── PROVIDED TEXT ──
The ride stabilizing system includes a housing that is formed with two chambers. A piston is positionable in each chamber. A unique leakage control system is attached to each piston. The housing is shaped, and includes apparatus, for selectively injecting variable amounts of gas and fluid into the two chambers. In general, the leakage control system includes applicators that contact the inner surface of each chamber. Each applicator is designed to hold a lubricant. The applicators are mounted in ducts formed in the housing. O-rings also are included in the leakage control system.

It will become apparent to one skilled in the art that the claimed subject matter as a whole, including the structure of the apparatus, and the cooperation of the elements of the apparatus, combine to result in a number of unexpected advantages and utilities. The structure and co-operation of structure of the ride stabilizing system also will become apparent to those skilled in the art when read in conjunction with the following description, drawing figures, and appended claims. Accordingly, the foregoing has outlined only broadly the more important features of the invention to better understand the detailed description that follows, and to better understand the contributions to the art. The ride stabilizing system is not limited in application to the details of construction, or to the arrangements of the components, provided in the following description and drawing figures, but is capable of other embodiments, and of being practiced and carried out in various ways. The phraseology and terminology employed in this disclosure are for purpose of description, and therefore should not be regarded as limiting. As those skilled in the art will appreciate, the conception on which this disclosure is based readily may be used as a basis for designing other structures, methods, and systems. The claims, therefore, include equivalent constructions. Further, the abstract associated with this disclosure is intended neither to define the ride stabilizing system, which is measured by the claims, nor intended to limit the scope of the claims. The novel features of the ride stabilizing system are best understood from the accompanying drawing, considered in connection with the accompanying description of the drawing, in which similar reference characters refer to similar parts, and in which:

BRIEF DESCRIPTION OF THE DRAWING

FIG. 1 of the drawing is a perspective view of the ride stabilizing system;

FIG. 2 is an exploded view of components of the ride stabilizing system;

FIG. 3 is an exploded view of a piston used in the ride stabilizing system;

FIG. 4 is a cut-away cross-section view of the ride stabilizing system;

FIG. 5 shows an alternative embodiment of the ride stabilizing system with three chambers; and

FIG. 6 is an example of a vehicle on which the ride stabilizing system may be used.
───
── DATA UNDER STUDY ──
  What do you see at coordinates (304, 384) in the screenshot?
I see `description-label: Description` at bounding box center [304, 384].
───
── DATA UNDER STUDY ──
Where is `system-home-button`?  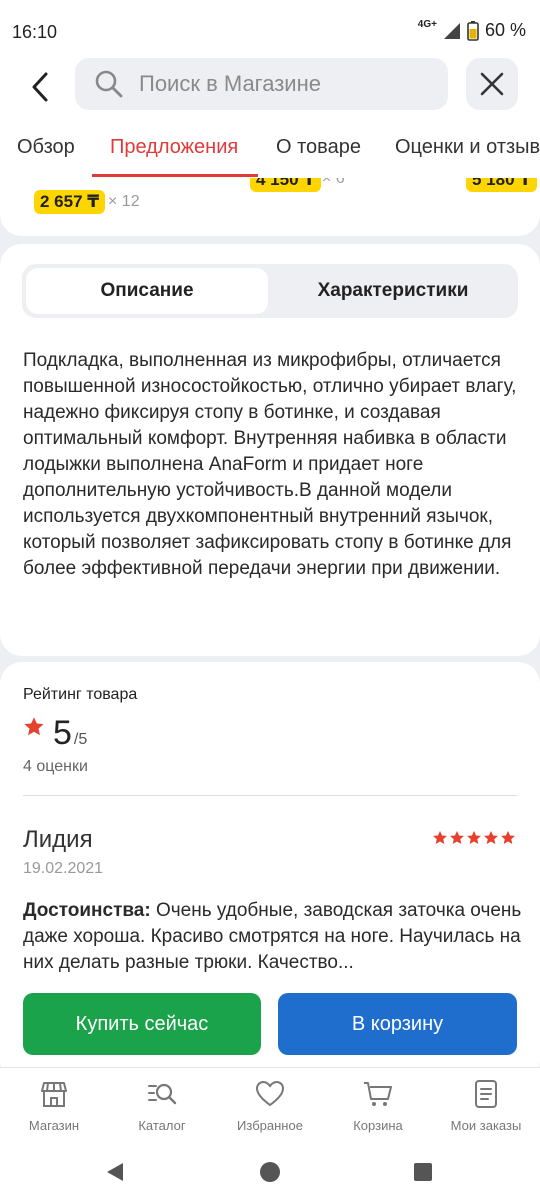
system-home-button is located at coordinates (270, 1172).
───
TASK A:
According to the ride stabilizing system text, where are the applicators mounted?
TASK B:
Write what comes next in the ride stabilizing system text.
The data is separate from the ride stabilizing system text.

EXERCISE RESPONSE A:
In ducts formed in the housing.

EXERCISE RESPONSE B:
DETAILED DESCRIPTION

As shown in FIGS. 1-6, a ride stabilizing system 10 is provided that in its broadest context includes a housing having at least two chambers. A valve is mounted in opposing ends of housing for injecting variable volumes of gas into at least two chambers. In addition, a port is formed in a bridge for fluid communication between cavity and a fluid source containing a fluid. The ride stabilizing system also includes at least one piston. The at least one piston is slidably positionable in each of the two chambers. Each piston is equipped with a leakage control assembly.

The leakage control assembly, in its broadest context, includes a plurality of applicators that are positioned to be in contact with the inner surface of the at least two chambers. The plurality of applicators is selected from the group of applicators consisting of applicators, blades, spreaders, wipers, squeegees, brushes, and sponge-type devices. The leakage control system also includes one or more lubricants infused in plurality of applicators. A plurality of peripheral ducts formed in the piston, and one or more o-rings engageable with the plurality of peripheral ducts.

More specifically, and in cross-reference between FIGS. 1, 2, and 4, ride stabilizing system 10 is provided that in its broadest context includes a housing 12. Housing 12 is formed with a cavity 14. A bridge 16 is positionable in cavity 14. Bridge 16 divides cavity 14 into at least two chambers 18a,b. A valve 20 is mounted in opposing ends 22a,b of housing 12 for injecting variable volumes of gas into at least two chambers 18a,b. In addition, a port 24, shown by cross-reference between FIGS. 1 and 4 diagrammatically, is formed in bridge 16 for fluid communication between cavity 14 and a fluid source containing a fluid (not shown). Ride stabilizing system 10 also includes at least one piston 26. At least one piston 26 is slidably positionable in at least two chambers 18a,b. Piston 26 is equipped with a leakage control assembly 28 as shown best by cross-reference between FIGS. 3 and 4.

Leakage control assembly 28 is mounted on each piston 26a,b as shown best by cross-reference between FIGS. 2, 3 and 4. Pistons 26a,b are cylindrical bodies 30a,b dimensioned and shaped to be slidably insertable in each of the at least two chambers 18a,b. Cylindrical bodies 30a,b have a leading end 32 and a trailing end 34, as shown best by reference to FIG. 4. Cylindrical bodies 30a,b are dimensioned to be approximately coincident with the dimension D¹ of each of at least two chambers 18a,b. As shown, each chamber 18a,b includes an inner surface 36.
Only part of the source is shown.